But what we can’t do is use this tragedy as one more occasion to turn on one another. As we discuss these issues, let each of us do so with a good dose of humility. Rather than pointing fingers or assigning blame, let us use this occasion to expand our moral imaginations, to listen to each other more carefully, to sharpen our instincts for empathy, and remind ourselves of all the ways our hopes and dreams are bound together.
Did we tell a spouse just how desperately we loved them, not just once in awhile but every single day?
Yesterday I drove past a boy and his father playing catch in the school yard. It was Saturday so just the two of them. I was a ghost to them, nothing, a moment of a car they did not see. What I saw was the boy watching his father run to get the ball. The boy was completely and only in that moment. His shoulders were rolled back loose; his smile effortless. His father was running as if back in time to reach himself as a boy, his own presence, his own effortlessness, and he was happy too, as best as he could be, but not like his son. I zipped by them, father, then son and then me looking at myself in the rearview mirror. And me looking to the future and to a boy‘s world. I know what it is to be a boy. That is something I know. I remember, but I have forgotten everything, like a language I stopped speaking before it became my native tongue. A love welled up in me.
But the love that I am wondering about is desperate love. Out of the whole amazing speech Obama gave in Arizona after the shootings this week, this line sunk in me like a stone, like truth. The desperate loneliness of life itself calls for something to get me out of me. It must be this desperate love. Does he know about this? He is about my age, a little older, but we are contemporaries. He talks of desperate love from the presidential podium. I wonder if we heard this? I wonder if we heard the supposed most powerful man reveal that he knows the secret loneliness of being here at all, that he knowsthat our hope is to look at the reality of life and love still. Love is the only counterweight for the loneliness.

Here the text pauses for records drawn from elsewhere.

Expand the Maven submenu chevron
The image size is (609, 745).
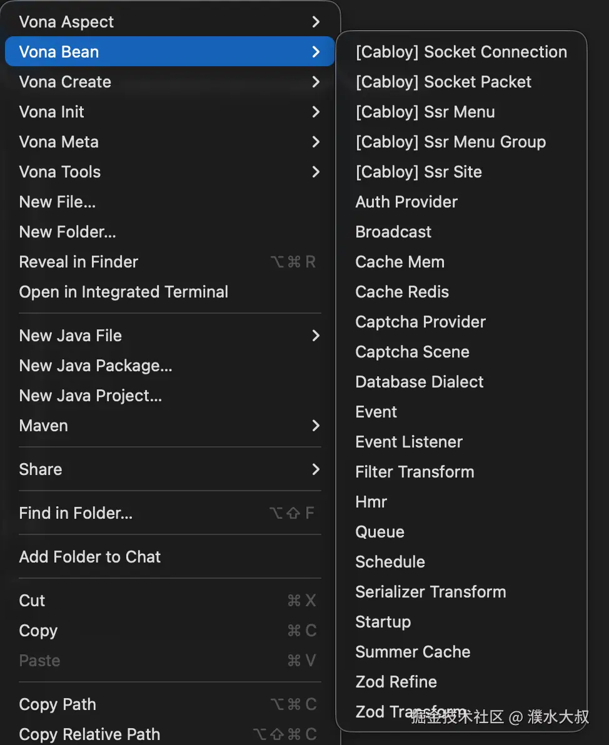pos(316,426)
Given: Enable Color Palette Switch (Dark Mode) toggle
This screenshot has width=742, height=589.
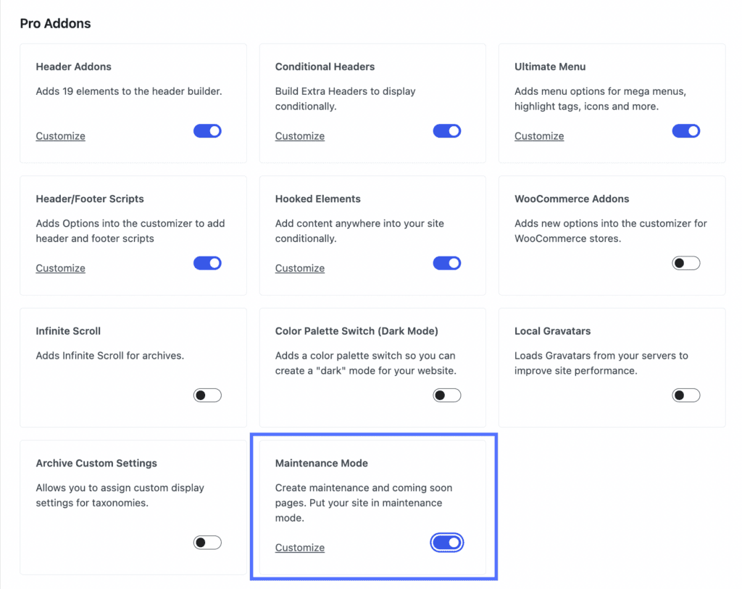Looking at the screenshot, I should (x=446, y=396).
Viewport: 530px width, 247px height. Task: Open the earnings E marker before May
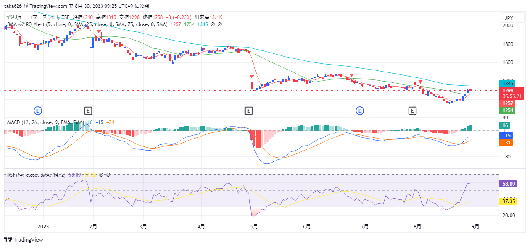click(249, 110)
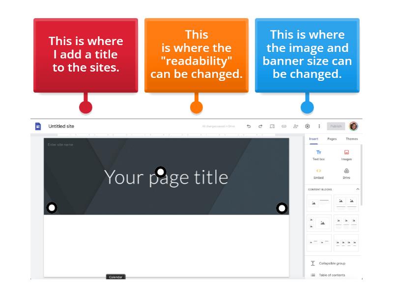Viewport: 393px width, 294px height.
Task: Click the Publish button
Action: tap(336, 126)
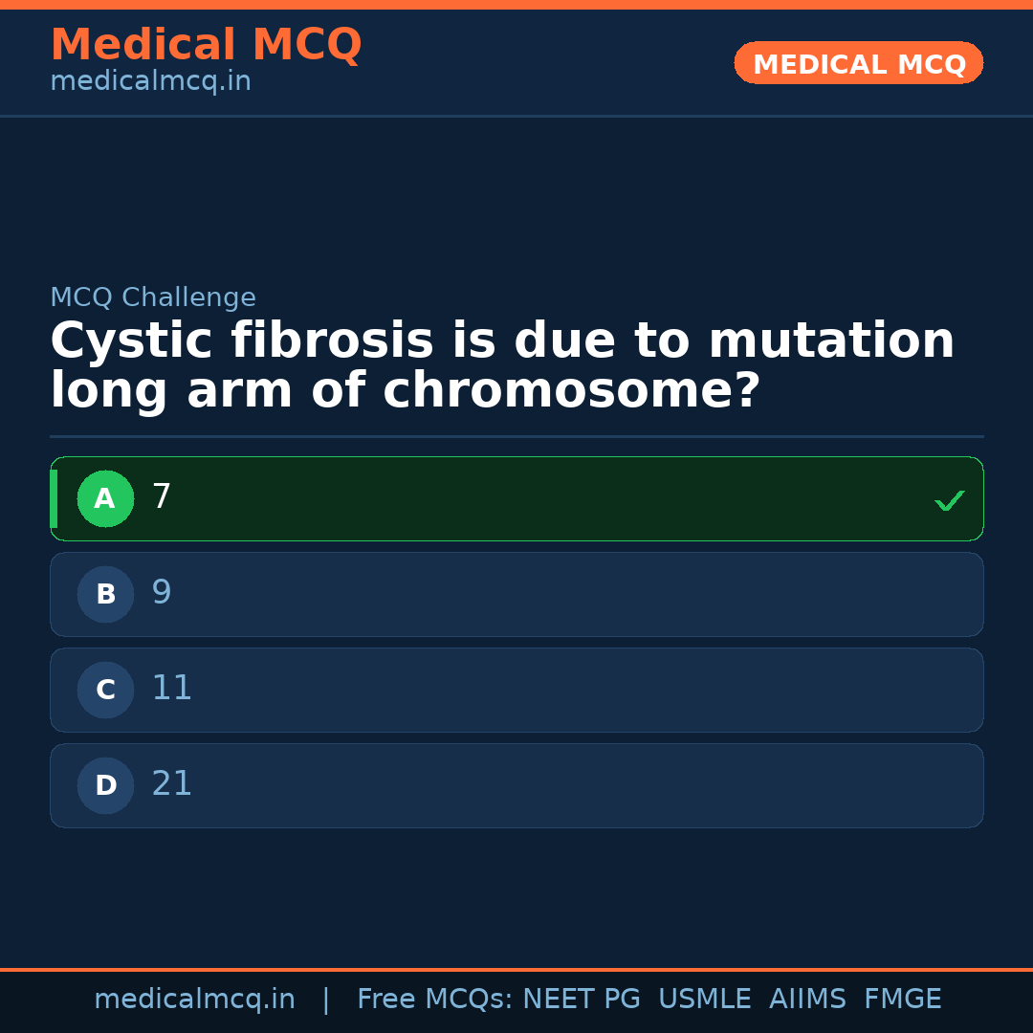Screen dimensions: 1033x1033
Task: Click the "MCQ Challenge" label
Action: [153, 297]
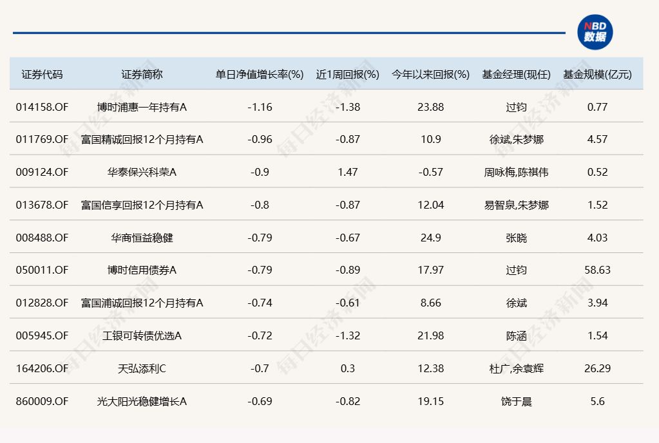Sort by 单日净值增长率(%) column header
Screen dimensions: 659x443
click(x=260, y=74)
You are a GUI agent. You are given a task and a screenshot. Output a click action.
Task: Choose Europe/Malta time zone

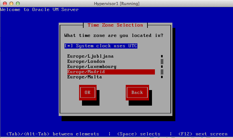(x=85, y=77)
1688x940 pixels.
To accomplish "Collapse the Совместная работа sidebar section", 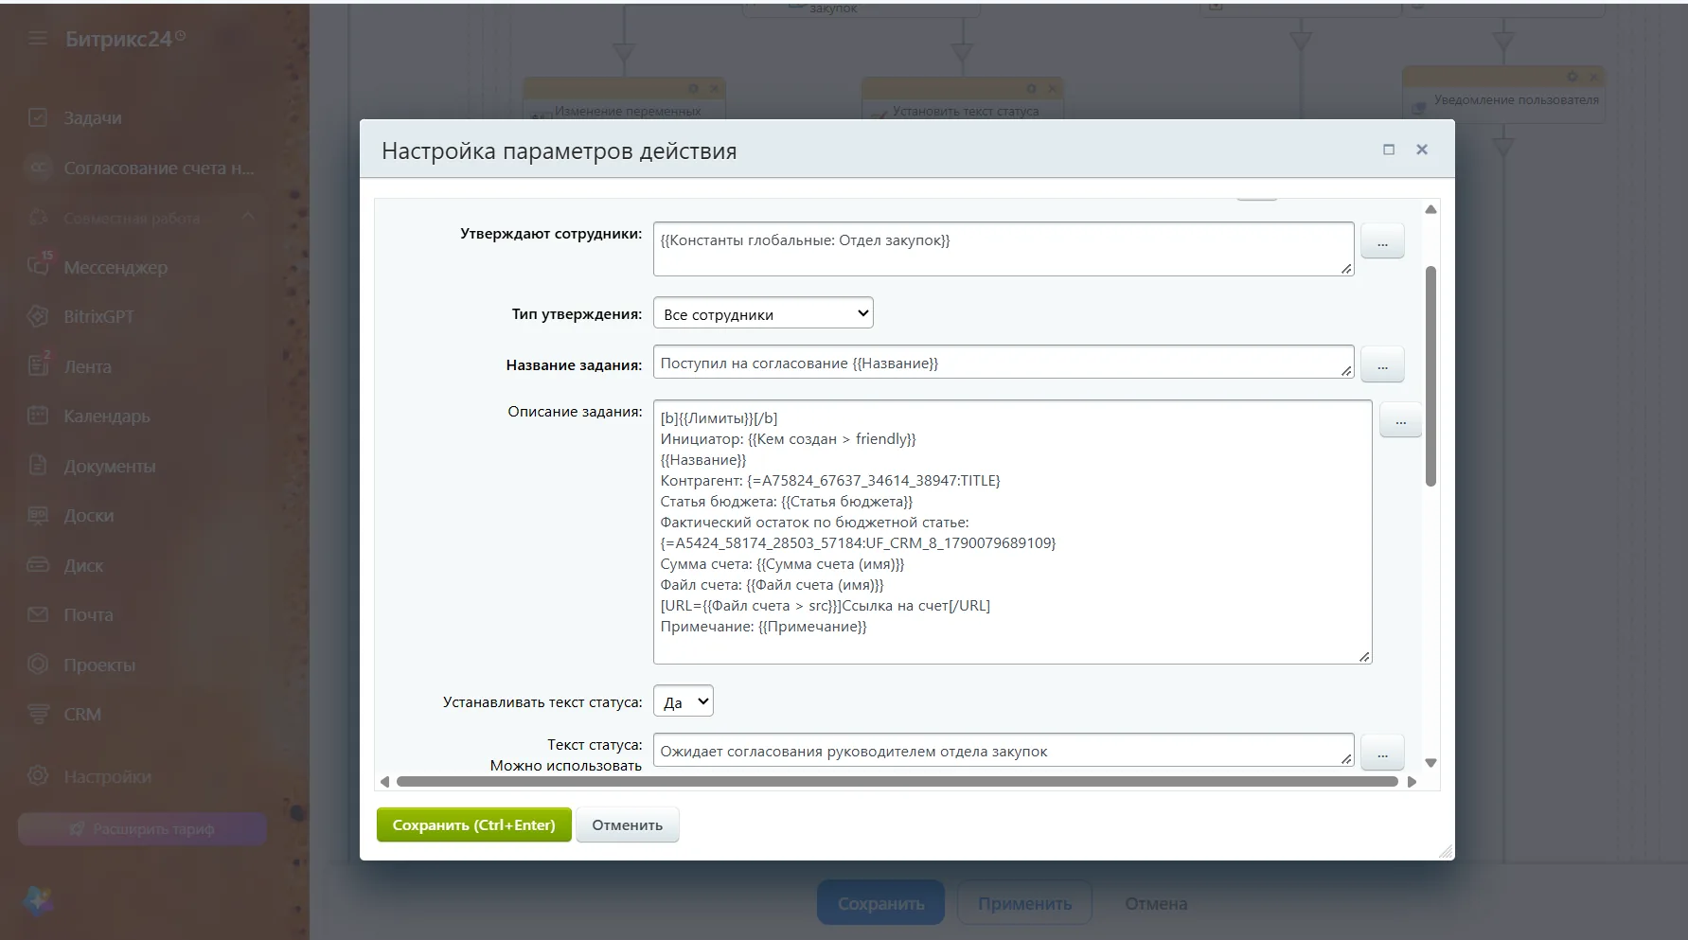I will point(248,217).
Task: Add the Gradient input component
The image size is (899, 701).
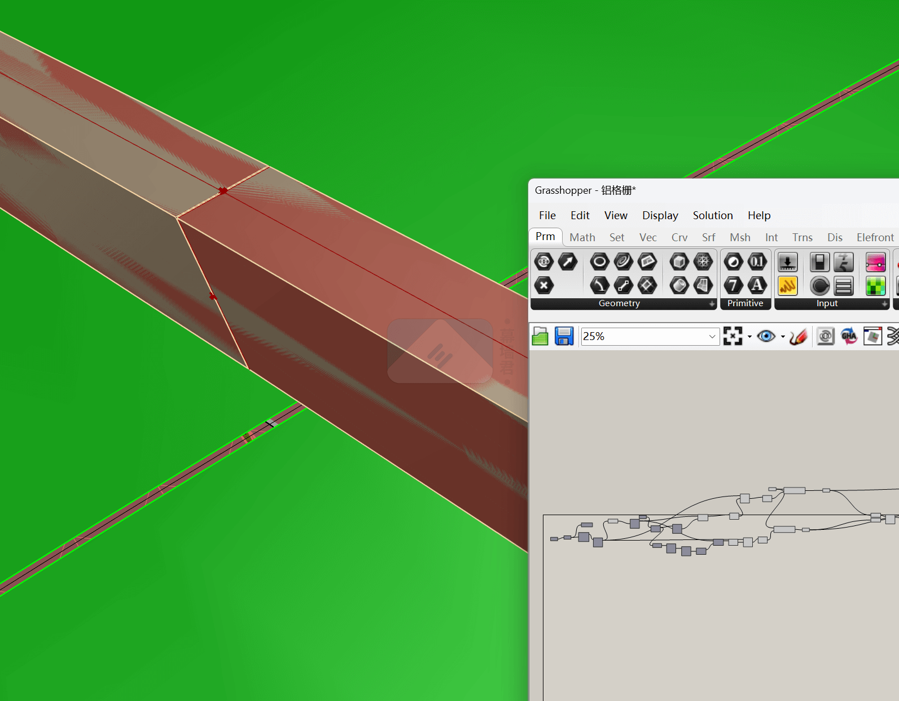Action: (x=875, y=262)
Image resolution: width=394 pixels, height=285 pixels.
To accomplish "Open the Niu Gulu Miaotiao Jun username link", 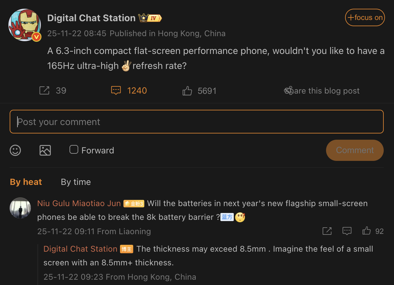I will click(79, 204).
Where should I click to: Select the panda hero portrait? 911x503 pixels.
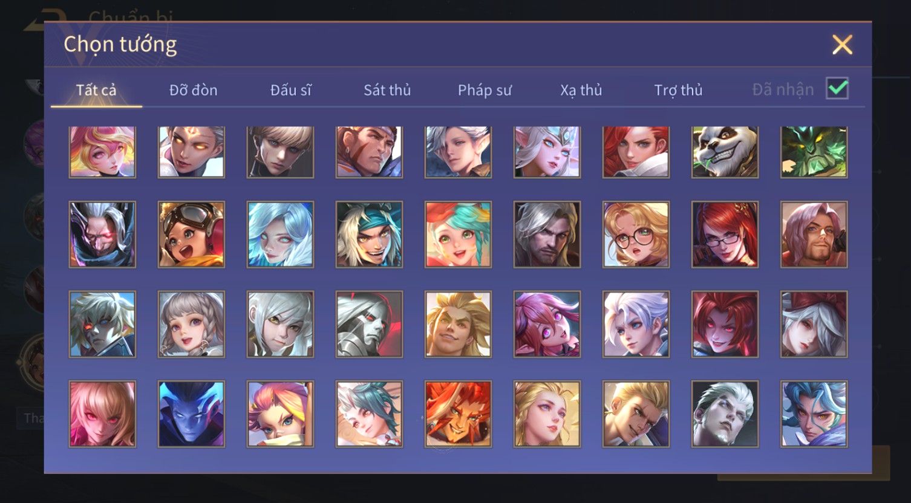(x=725, y=152)
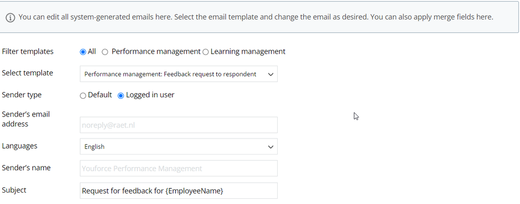The image size is (520, 204).
Task: Click the Subject label
Action: click(14, 190)
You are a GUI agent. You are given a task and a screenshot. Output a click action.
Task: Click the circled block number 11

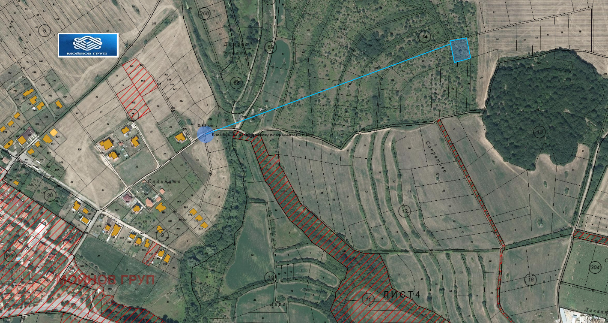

There are circles of this love. The world needs to hear the words, out there. My community needs to see me walk and work with integrity and love, my friends need my open heart. But a closer world circles in around me. In that world there is a very small space, the holy of holies in me. In this place in me, language breaks down and I am left with my naked self. That place is where I am feeling Rose, because it is where I am inviting her. It is not fate. It‘s a choice. Simple. Love. This decision in me is my gift to me and it is my gift to my son. Nothing I can say to him matters compared to the action of accepting love from his mother and loving his mother. And I am loving you Rose, desperately, in this quiet place in me, for you, only.
Beautiful. I love this post and I love the shot, incredibly soulful the whole thing. Nice going for a surgeon…
B
thank you Bobbi
Thank you for the reminder.
Beautiful photo, beautiful Rose, beautiful words, beautiful You! This was a joy to read — thank you.
Wow, I will read this again…several more times.
Thank you for this, Stephen – lovely vulnerability!